SYDNEY, Australia (Reuters) — Australia's richest man, Kerry Packer, said Thursday he would have refused life-saving dialysis treatment if he had not received a kidney transplant from his longtime friend and pilot.
Helicopter pilot Nick Ross said Packer, a grumpy billionaire with a history of health problems, was near death before the transplant of his only kidney in a Sydney hospital in November.
"Obviously, he saved my life," Packer, 63, who controls media and gaming group Publishing and Broadcasting Ltd., said in a rare interview Thursday.

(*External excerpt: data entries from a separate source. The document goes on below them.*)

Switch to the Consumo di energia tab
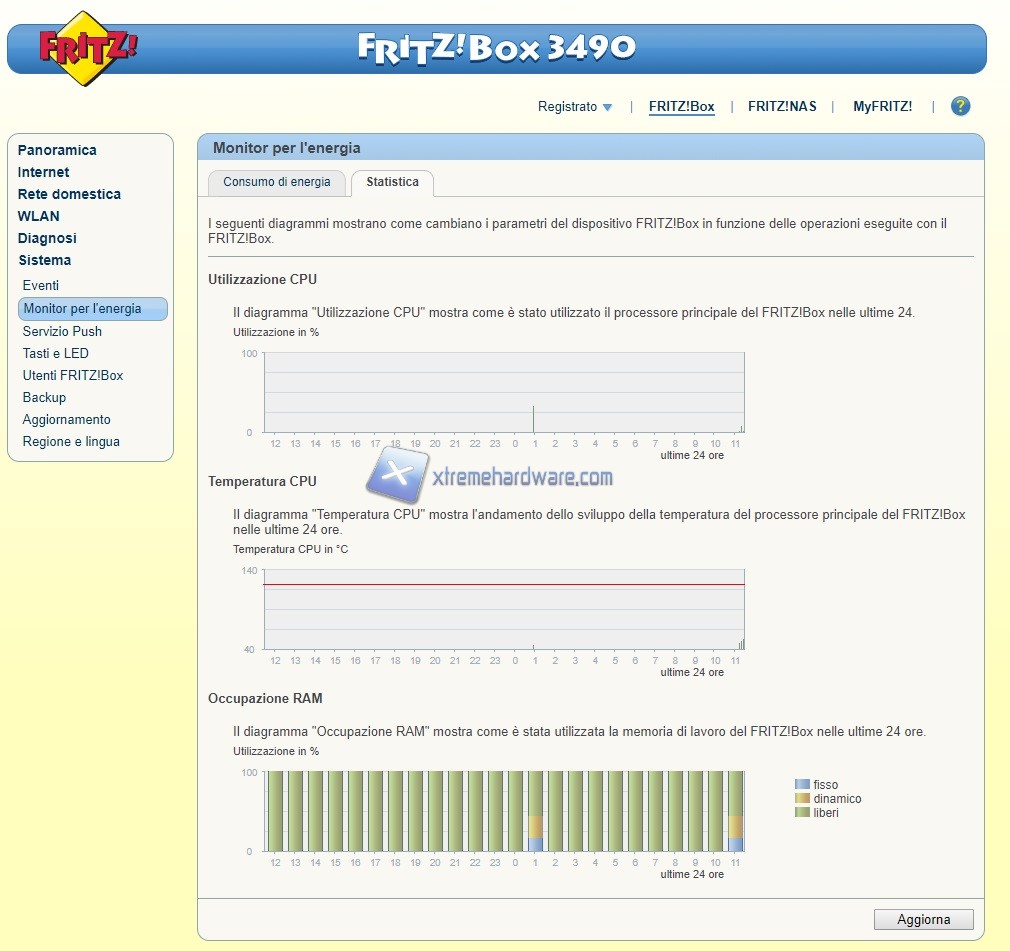Viewport: 1010px width, 951px height. coord(277,182)
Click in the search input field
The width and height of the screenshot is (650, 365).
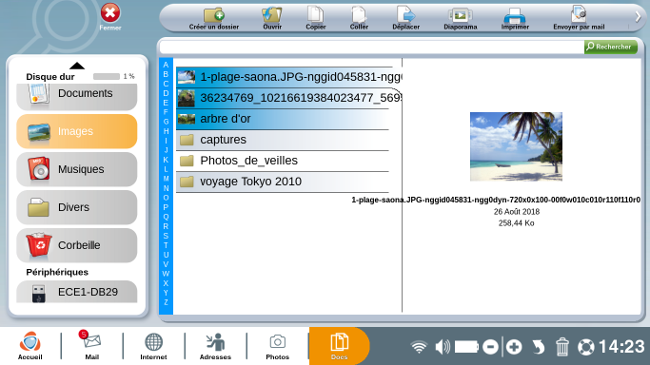coord(371,47)
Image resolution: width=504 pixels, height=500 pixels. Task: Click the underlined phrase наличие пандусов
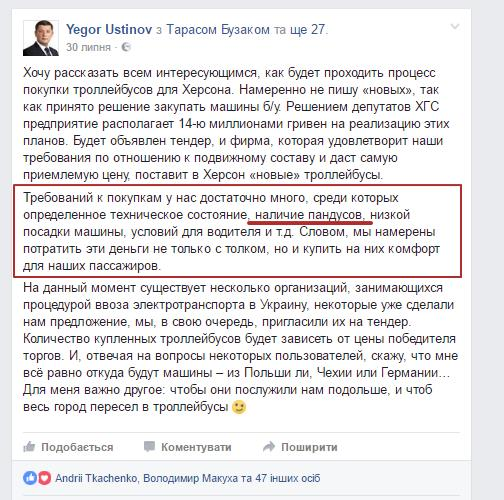click(x=308, y=215)
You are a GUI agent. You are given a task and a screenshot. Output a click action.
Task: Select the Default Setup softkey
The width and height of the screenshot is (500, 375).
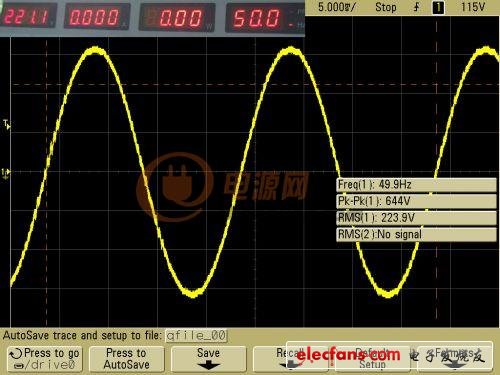pos(373,358)
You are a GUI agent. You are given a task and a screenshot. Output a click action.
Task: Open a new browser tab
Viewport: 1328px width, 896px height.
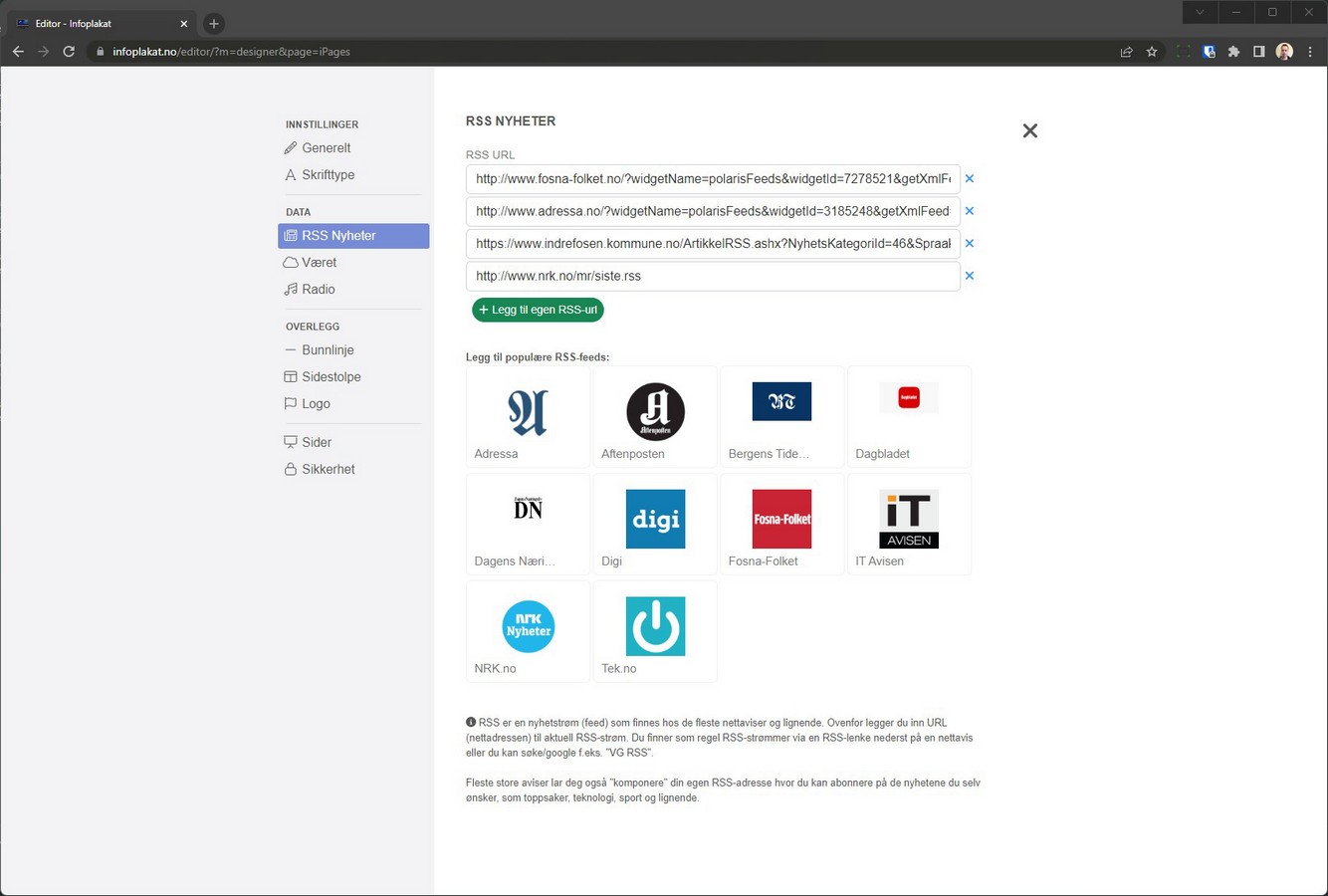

"I couldn't live on dialysis. I wouldn't," Packer said of the dialysis that can require up to nine hours of treatment a day, several days a week.
Packer, whose personal fortune is estimated at $4.3 billion, was clinically dead for about eight minutes after he suffered a massive heart attack while playing polo in October 1990. A nearby emergency crew saved his life.
The television interview gave rare insight into a media mogul who shuns the media and a man best known for his gruffness and fondness for high-stakes gambling as well as his generosity to employees and charities.
The pair swapped jokes during the interview, with Ross describing their relationship as two rascals who enjoy racing fast cars.
Ross rejected media speculation that Packer had paid him for the transplant. "You don't give organs away for money," he said.
While doctors say the operation has been an outstanding success and should remain so for some years to come, the heavy-framed Packer appeared to have lost a lot of weight.
Packer, who lost a kidney to cancer in the late 1980s, said he required almost daily hospital treatment to guard against infection and the danger of his body rejecting Ross's kidney.
Ross, a former Royal Navy pilot, said he first became aware of Packer's kidney problem about two-and-a-half years ago when he accompanied his boss to New York for heart surgery.
He said Packer's condition worsened late last year.
"It became apparent that Kerry was actually really ill and rapidly getting worse, to the point where he was probably not going to last much longer," said Ross, who has worked for Packer since coming to Australia from Britain in the early 1980s.
Packer says thanks
Packer spoke to Australian Broadcasting Corporation's "Australian Story" television programme in order to thank Ross and to increase awareness of kidney transplant surgery.
"Imagine having a friend who is good enough to do that," Packer said of Ross, whom he calls "Captain Whirly-bits."
"For somebody to be generous enough to say 'take it out of my body, you have a go', it was the most precious gift anyone could give you," he said.
Ross said he stepped forward as a possible donor as soon as he heard of Packer's kidney problem because he thought his friend had endured many health problems.
"He's had a rough bloody track medically all his life...hasn't had a great deal of quality living in the last several years. I wanted to help him, and I did," said Ross, who admits many people see his boss as an ogre.
"The truth is he's a very kind and generous person."
Ross said he had urged Packer, who has abstained from alcohol all his life, to give up smoking. Packer in turn joked that the kidney was not used to going without alcohol. "I don't know that the kidney can handle much more milk," he said.
Packer controls about 37 percent of PBL through Consolidated Press Holdings. His son James is executive chairman of PBL, which owns Australian television network Channel Nine, the nation's largest casino and a stable of magazines.